Nonsmokers could breathe easier under a Long Beach City Council proposal that would tighten local restrictions on smoking in the workplace and restaurants.
The proposal, drafted by a council committee, would prohibit smoking in all common work areas, cafeterias and employee lounges at companies employing two or more people. Currently, those areas must have a nonsmoking section for at least half the seating capacity, and the law only applies to companies with five or more employees.
The ordinance would also increase the amount of space restaurants have to set aside for nonsmokers from one-quarter of the seating area to two-thirds. The proposal represents a compromise between restaurant owners, who argued that the changes would hurt business, and anti-smoking activists, who pointed out the hazards of secondary smoke.

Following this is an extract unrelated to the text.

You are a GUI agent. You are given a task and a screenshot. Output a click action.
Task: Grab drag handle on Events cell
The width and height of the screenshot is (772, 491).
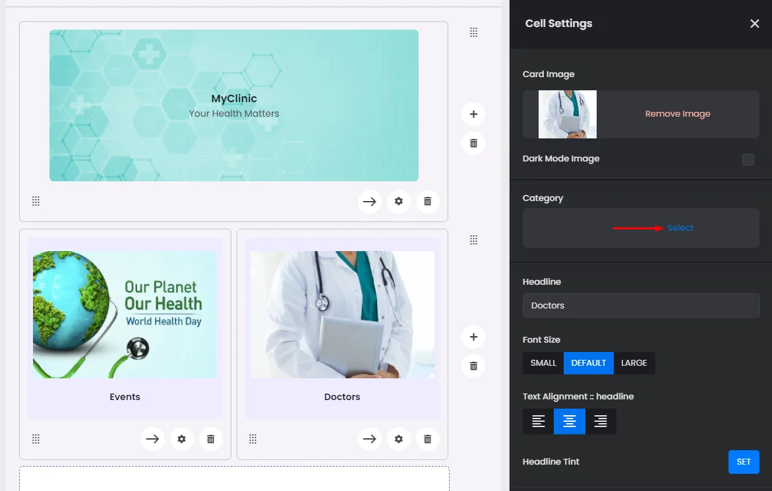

“I’m so frustrated by treating people with cancer, either those exposed to second-hand smoke or smokers,” said Dr. Stephen Brunton of Long Beach Memorial Medical Center.
“I think the recommendations are weak,” Councilman Evan Braude said. “I’d go for no smoking entirely in restaurants.”
But Craig Hofman, president of Hof’s Hut restaurants, complained: “It’s going to really impact our sales. We have a lot of smokers and they’re going to go to other cities.”
The committee will hold another meeting at 12:30 p.m. March 18 in City Hall to discuss the proposed ordinance.